Sauf que, et c’est là où le bât blesse, M. Zbidi a récidivé avant-hier, samedi 7 septembre, lors d’un meeting électoral à Monastir, lorsque le grand écran disposé à l’arrière-fond de la tribune, derrière le candidat lisant son discours, a montré des généraux en exercice de l’armée tunisienne.
M. Zbidi est certes le ministre de la Défense en poste, mais il est censé être en congé pour se consacrer à sa campagne électorale. Et toute évocation de l’armée nationale, qui plus est, dans un matériau de publicité politique, comme c’est le cas ici, est censée lui être interdite, d’abord par l’armée nationale elle-même, qui, on le sait, répugne à être impliquée dans les querelles politiques et s’attache à sa position de neutralité totale vis-à-vis des partis et des candidats aux hauts postes de l’Etat; et ensuite par l’Instance supérieure indépendante pour les élections (Isie), qui interdit ce genre d’instrumentalisation politique des symboles de l’Etat et ne peut, par conséquent, fermer les yeux sur le dérapage de M. Zbidi.
Des putschistes dans la course à Carthage ?
S’agit-il, cette fois aussi, d’une erreur de communication, et dans ce cas, imputable à la boîte de Com’ engagée par l’équipe de campagne du candidat ? Là aussi, l’excuse, vite trouvée, est trop facile pour être crédible. Aussi est-on en droit de nous demander si cette insistance de M. Zbidi à lier sa candidature à la présidentielle à sa responsabilité à la tête du ministère de la Défense, et par ricochet, de l’armée nationale, n’est-elle pas une stratégie de séduction destinée à une partie de l’électorat, à savoir les nostalgiques de l’ancien régime, dont M. Zbidi est issu, et qui rêvent à voix haute d’un putsch militaire à l’Egyptienne et voient en M. Zbidi, un civil proche de l’armée, une sorte d’Abdelfattah Sissi potentiel.

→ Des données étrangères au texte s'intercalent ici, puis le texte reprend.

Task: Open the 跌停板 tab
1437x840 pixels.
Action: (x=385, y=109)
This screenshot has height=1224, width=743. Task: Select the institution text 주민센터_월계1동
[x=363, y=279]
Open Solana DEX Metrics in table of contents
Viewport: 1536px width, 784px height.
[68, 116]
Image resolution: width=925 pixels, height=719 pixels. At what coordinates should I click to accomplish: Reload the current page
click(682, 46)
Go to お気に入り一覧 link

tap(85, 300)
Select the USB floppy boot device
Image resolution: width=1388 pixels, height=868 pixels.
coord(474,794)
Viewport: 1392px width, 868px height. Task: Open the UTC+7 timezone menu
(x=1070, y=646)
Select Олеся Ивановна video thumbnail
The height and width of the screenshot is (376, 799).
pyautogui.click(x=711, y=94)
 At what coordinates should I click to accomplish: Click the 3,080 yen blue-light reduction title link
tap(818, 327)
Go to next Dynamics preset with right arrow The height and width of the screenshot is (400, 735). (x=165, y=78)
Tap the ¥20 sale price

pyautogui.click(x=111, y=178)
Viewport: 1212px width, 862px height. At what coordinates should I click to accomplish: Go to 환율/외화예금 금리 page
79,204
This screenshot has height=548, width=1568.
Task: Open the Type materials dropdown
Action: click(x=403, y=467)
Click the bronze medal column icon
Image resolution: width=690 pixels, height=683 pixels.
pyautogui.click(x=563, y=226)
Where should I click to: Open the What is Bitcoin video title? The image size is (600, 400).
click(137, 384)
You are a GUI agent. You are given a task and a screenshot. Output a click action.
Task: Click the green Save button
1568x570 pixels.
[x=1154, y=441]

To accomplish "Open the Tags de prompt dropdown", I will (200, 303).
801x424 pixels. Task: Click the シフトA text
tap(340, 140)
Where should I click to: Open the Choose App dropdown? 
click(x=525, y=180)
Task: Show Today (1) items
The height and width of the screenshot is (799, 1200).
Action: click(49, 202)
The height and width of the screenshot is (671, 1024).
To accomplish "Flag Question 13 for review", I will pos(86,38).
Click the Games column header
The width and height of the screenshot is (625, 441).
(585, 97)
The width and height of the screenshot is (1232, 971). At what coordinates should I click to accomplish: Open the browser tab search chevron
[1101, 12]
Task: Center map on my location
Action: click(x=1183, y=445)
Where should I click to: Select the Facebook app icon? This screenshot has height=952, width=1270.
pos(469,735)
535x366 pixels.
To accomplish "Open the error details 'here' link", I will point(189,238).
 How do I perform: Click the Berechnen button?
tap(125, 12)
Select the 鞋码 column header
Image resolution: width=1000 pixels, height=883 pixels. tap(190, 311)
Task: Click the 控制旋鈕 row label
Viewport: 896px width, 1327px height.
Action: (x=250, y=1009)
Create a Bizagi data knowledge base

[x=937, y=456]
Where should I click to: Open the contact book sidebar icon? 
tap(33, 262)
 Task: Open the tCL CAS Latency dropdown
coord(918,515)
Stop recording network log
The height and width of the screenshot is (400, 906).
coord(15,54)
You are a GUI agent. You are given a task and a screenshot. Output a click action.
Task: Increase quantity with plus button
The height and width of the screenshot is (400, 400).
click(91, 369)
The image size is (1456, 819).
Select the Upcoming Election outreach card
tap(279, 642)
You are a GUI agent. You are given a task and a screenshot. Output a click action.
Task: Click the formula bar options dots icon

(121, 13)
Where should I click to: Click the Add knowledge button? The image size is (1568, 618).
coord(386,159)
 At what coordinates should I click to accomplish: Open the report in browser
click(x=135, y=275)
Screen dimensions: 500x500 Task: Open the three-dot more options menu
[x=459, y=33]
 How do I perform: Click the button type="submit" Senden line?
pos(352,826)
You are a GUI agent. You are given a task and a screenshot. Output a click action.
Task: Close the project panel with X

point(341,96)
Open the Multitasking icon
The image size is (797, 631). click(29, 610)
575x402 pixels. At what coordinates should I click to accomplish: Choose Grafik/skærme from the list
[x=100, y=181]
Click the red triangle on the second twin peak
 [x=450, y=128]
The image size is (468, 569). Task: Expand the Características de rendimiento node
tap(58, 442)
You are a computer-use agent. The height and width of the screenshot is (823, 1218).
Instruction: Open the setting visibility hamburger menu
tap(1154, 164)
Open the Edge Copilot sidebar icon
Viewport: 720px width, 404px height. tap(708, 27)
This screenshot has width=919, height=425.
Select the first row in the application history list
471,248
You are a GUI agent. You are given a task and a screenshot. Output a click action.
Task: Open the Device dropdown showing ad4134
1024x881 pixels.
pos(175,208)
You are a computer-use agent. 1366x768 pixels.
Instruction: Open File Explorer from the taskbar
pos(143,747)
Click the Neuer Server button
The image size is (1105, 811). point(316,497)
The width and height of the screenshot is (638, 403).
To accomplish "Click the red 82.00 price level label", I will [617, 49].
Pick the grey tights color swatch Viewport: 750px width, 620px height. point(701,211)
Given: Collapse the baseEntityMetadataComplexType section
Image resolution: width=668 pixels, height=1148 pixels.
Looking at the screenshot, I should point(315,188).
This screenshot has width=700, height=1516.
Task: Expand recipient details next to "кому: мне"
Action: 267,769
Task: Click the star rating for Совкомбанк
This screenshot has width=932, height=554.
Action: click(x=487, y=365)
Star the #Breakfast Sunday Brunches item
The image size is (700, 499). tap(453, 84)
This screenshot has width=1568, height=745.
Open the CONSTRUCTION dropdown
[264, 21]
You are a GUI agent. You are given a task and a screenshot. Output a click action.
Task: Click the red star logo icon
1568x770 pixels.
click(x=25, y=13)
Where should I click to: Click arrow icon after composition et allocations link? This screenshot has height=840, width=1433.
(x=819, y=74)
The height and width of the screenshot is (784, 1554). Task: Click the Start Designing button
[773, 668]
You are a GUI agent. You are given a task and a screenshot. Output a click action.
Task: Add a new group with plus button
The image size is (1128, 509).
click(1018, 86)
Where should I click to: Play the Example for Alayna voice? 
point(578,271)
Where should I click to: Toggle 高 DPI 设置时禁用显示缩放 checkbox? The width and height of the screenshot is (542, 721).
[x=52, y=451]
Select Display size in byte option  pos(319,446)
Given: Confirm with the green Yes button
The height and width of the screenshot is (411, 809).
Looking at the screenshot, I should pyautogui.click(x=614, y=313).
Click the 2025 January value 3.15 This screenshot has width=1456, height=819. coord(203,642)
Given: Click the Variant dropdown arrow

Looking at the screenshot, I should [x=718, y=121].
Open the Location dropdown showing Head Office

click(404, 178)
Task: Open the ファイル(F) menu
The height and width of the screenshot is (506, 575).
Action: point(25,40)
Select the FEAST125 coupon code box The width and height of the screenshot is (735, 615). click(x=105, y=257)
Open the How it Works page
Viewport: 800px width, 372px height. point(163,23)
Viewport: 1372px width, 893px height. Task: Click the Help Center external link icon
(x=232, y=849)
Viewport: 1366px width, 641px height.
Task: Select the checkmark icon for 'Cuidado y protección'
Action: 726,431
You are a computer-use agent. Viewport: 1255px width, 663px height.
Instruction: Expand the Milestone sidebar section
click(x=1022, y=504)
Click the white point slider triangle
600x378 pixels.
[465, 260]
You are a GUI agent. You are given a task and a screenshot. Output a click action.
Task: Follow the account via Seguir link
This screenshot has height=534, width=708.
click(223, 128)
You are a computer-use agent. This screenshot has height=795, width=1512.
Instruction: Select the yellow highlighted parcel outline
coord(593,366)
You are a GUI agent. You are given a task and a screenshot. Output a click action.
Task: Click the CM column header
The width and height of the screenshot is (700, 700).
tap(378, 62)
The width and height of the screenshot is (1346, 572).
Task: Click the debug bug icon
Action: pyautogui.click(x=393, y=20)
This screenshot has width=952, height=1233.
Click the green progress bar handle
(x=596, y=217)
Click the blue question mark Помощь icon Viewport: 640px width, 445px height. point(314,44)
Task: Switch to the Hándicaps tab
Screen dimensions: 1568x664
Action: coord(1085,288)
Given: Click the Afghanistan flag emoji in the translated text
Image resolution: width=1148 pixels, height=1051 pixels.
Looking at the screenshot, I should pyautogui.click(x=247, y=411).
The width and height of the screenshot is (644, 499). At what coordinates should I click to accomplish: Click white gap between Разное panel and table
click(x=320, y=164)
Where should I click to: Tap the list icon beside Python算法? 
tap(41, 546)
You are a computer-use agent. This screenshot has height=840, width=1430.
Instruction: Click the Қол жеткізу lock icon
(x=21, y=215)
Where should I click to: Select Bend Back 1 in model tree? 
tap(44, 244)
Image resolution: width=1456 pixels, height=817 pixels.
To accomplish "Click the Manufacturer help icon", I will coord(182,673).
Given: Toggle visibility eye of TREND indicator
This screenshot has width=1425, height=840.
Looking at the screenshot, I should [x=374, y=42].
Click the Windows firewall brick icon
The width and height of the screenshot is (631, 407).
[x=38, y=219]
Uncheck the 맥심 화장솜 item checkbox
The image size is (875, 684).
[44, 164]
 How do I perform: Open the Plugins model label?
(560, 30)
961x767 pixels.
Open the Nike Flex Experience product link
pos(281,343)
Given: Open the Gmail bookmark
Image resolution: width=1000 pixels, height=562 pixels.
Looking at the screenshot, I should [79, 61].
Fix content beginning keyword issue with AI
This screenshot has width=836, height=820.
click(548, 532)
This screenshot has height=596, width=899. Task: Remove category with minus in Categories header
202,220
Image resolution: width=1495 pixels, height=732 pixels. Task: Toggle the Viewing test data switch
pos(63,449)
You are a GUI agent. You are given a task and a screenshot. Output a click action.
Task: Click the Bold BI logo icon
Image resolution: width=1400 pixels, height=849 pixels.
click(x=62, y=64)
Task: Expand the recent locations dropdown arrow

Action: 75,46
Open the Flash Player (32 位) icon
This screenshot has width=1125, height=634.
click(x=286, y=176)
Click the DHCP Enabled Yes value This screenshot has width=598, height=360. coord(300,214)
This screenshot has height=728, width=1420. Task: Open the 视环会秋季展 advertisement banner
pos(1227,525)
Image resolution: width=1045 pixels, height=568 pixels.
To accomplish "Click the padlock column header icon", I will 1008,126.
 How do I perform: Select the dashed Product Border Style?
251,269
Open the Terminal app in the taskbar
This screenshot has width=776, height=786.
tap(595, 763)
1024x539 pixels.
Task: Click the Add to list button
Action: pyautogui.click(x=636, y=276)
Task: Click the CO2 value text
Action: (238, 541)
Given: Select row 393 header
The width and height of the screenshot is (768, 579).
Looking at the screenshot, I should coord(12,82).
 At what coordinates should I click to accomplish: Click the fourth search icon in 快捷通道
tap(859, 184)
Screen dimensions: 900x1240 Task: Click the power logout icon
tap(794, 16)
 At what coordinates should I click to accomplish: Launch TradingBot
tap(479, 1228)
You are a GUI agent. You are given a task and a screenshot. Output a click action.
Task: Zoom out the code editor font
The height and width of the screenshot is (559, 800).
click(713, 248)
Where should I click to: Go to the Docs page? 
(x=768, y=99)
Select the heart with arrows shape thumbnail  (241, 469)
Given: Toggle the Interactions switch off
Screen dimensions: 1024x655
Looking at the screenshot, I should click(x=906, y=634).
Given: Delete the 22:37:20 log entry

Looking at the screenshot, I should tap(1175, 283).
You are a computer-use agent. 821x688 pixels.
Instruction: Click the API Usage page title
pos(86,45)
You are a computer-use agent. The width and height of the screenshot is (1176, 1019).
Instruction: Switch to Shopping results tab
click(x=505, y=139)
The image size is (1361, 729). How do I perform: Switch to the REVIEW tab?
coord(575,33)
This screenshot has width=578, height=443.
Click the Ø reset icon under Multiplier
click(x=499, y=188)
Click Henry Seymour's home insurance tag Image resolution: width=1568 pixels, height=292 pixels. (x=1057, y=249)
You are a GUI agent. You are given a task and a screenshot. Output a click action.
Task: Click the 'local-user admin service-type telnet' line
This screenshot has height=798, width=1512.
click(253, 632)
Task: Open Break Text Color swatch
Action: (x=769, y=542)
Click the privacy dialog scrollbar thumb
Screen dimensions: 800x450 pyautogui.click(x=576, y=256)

Cette analyse n’est pas aussi farfelue que certains pourraient le penser, surtout quand on sait que le général Rachid Ammar, ancien chef d’état major des armées, est l’un des mentors du candidat, et que l’on connaît la camarilla entourant M. Zbidi et portant sa candidature à bout de bras : les Kamel Eltaief, qui s’est toujours vanté d’être l’un des instigateurs du coup d’Etat médico-légal de Ben Ali contre Bourguiba, le 7 janvier 1987, Noureddine Ben Ticha et autres Hafedh Caïd Essebsi, du beau linge en somme, la crème de la crème des manœuvriers dont les mauvais coups ont déjà fait beaucoup de mal à la Tunisie et aux Tunisiens.
Non M. Zbidi, quand on est candidat au poste de magistrat suprême, il y a des lignes rouges à ne pas outrepasser et des jeux dangereux à éviter.